Material for the task START

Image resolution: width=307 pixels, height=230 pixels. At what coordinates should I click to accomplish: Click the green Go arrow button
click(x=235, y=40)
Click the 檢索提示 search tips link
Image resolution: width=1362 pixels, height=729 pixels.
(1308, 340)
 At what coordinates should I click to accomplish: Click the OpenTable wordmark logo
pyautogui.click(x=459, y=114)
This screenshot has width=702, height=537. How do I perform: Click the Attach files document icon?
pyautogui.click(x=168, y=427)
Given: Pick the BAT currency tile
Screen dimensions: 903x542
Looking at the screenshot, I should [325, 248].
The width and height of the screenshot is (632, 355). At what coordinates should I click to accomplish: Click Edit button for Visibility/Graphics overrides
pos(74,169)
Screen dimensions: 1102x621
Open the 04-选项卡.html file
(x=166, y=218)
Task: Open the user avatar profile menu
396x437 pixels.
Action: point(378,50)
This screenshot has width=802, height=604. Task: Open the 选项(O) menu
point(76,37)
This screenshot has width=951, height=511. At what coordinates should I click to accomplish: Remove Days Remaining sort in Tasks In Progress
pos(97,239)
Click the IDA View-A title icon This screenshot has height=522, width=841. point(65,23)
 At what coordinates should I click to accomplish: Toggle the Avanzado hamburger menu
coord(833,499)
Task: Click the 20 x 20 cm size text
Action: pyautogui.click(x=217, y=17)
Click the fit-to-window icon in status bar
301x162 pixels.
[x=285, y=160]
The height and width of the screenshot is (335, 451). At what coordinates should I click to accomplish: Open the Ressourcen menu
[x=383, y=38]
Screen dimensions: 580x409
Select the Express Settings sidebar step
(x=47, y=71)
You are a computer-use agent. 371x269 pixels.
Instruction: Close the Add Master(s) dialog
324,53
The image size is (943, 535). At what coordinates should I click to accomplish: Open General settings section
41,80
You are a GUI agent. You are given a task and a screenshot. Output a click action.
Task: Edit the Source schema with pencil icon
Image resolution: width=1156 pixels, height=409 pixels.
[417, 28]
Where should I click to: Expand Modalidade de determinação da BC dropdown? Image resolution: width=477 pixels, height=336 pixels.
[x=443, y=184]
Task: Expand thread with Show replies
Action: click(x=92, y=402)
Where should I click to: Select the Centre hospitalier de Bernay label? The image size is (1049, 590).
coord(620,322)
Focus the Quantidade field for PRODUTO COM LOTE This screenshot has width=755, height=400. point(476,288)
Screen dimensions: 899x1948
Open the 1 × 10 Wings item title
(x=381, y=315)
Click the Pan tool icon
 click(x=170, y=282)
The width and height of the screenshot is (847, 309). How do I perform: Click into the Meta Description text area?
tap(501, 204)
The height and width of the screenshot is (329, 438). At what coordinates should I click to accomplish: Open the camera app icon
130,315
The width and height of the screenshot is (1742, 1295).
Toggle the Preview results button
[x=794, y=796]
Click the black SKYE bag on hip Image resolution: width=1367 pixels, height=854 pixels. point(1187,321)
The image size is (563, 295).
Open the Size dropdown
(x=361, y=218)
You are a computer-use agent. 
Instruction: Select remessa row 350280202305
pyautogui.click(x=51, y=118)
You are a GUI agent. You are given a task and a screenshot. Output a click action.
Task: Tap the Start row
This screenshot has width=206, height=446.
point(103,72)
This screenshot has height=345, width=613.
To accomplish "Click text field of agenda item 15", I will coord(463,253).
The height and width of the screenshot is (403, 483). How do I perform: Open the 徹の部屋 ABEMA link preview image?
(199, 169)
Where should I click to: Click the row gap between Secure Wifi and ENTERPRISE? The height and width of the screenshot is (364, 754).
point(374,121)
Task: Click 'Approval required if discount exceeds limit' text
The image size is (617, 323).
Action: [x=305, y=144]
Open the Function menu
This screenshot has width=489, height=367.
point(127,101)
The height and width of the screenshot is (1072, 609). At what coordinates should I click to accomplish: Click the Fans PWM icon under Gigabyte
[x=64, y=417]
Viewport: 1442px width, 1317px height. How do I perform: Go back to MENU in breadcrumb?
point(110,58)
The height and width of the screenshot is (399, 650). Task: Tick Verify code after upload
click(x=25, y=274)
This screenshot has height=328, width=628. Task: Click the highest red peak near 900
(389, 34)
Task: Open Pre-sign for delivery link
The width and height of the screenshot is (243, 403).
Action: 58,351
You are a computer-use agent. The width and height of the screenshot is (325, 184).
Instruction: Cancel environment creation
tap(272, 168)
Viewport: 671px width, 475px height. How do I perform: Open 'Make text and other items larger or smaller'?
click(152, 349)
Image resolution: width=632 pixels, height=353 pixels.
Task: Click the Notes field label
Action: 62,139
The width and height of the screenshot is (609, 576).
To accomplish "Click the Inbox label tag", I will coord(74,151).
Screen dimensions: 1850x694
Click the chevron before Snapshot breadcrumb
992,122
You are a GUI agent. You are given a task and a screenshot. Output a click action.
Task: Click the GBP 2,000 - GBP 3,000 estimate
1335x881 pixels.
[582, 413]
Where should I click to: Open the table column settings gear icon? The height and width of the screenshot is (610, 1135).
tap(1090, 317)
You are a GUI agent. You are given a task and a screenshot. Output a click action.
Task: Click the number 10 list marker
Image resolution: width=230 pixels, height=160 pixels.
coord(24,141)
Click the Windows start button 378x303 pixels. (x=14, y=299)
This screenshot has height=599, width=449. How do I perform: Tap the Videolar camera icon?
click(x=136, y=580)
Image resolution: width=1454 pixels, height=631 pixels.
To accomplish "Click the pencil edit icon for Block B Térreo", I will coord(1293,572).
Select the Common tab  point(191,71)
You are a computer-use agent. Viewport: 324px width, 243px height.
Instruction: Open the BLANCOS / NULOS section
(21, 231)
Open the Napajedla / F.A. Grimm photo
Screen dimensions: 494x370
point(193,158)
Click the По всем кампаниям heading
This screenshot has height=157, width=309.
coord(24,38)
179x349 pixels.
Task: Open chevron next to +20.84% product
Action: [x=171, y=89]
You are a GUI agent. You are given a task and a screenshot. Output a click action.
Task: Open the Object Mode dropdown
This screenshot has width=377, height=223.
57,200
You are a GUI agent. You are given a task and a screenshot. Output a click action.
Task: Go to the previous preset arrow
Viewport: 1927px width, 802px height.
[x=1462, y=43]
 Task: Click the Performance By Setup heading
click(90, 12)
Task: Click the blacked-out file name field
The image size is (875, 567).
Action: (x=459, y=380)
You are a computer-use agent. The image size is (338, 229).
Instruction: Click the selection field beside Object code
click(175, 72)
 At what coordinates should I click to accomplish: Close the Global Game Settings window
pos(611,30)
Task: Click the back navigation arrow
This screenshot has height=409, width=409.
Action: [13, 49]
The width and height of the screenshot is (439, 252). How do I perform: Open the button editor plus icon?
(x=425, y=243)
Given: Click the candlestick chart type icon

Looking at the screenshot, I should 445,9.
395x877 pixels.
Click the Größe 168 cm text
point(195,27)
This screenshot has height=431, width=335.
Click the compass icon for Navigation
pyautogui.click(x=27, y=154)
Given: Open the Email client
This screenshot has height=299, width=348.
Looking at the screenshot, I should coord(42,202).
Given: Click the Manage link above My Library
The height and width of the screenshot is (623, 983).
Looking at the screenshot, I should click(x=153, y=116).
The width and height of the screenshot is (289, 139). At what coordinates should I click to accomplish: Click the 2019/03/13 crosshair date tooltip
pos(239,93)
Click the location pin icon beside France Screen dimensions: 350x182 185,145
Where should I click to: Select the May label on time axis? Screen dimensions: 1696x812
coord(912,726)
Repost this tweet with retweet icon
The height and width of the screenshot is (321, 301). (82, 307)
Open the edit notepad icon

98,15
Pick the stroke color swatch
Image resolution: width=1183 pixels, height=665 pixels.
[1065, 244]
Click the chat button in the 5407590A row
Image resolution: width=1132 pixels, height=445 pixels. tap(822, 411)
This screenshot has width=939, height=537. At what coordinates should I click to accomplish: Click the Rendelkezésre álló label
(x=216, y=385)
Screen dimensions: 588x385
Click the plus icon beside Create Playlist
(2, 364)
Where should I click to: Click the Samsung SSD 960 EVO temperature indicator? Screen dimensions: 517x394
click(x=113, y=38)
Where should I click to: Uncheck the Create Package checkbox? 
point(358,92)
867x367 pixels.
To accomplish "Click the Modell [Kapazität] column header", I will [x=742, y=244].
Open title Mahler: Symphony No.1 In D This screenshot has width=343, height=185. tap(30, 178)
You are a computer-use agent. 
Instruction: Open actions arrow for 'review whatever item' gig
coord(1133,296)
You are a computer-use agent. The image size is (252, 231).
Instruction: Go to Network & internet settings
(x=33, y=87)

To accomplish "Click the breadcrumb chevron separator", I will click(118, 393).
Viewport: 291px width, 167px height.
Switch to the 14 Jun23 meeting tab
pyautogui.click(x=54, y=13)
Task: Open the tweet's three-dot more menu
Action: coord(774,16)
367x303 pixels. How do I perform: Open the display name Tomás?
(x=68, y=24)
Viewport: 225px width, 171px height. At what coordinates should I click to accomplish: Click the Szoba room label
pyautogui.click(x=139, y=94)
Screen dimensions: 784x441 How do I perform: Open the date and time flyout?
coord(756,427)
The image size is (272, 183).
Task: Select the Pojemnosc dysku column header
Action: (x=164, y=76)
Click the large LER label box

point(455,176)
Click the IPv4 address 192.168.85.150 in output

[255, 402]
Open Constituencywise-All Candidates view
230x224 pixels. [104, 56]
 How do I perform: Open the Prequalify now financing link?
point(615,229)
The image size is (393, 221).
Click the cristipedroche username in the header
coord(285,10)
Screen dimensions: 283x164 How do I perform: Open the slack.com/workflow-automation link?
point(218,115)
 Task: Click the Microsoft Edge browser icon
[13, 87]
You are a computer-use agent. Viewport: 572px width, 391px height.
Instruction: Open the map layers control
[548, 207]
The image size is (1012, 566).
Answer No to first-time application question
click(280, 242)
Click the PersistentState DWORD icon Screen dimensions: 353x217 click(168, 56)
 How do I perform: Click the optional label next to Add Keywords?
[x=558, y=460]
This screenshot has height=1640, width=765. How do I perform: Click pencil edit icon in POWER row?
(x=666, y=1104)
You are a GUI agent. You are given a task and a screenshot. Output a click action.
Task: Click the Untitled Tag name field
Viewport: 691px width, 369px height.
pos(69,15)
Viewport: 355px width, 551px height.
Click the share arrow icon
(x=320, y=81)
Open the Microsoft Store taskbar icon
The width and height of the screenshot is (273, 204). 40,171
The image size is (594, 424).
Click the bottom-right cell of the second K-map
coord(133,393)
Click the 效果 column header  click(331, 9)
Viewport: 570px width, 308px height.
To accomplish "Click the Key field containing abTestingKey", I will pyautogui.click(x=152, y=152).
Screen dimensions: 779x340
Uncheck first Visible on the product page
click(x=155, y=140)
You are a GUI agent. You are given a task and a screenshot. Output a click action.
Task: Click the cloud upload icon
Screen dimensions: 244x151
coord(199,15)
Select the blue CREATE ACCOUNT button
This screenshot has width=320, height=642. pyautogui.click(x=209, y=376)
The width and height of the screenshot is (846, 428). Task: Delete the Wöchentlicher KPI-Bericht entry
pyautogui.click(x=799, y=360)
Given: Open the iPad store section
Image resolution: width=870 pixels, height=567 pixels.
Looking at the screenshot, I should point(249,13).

Material for the task END

What is being asked
Set down, unchanged, only those lines above that fall between the line with "Screen dimensions: 784x441" and the line with "You are a computer-use agent. Viewport: 572px", the two end lines included.

Output for this task
Screen dimensions: 784x441 How do I perform: Open the date and time flyout?
coord(756,427)
The image size is (272, 183).
Task: Select the Pojemnosc dysku column header
Action: (x=164, y=76)
Click the large LER label box

point(455,176)
Click the IPv4 address 192.168.85.150 in output

[255, 402]
Open Constituencywise-All Candidates view
230x224 pixels. [104, 56]
 How do I perform: Open the Prequalify now financing link?
point(615,229)
The image size is (393, 221).
Click the cristipedroche username in the header
coord(285,10)
Screen dimensions: 283x164 How do I perform: Open the slack.com/workflow-automation link?
point(218,115)
 Task: Click the Microsoft Edge browser icon
[13, 87]
You are a computer-use agent. Viewport: 572px width, 391px height.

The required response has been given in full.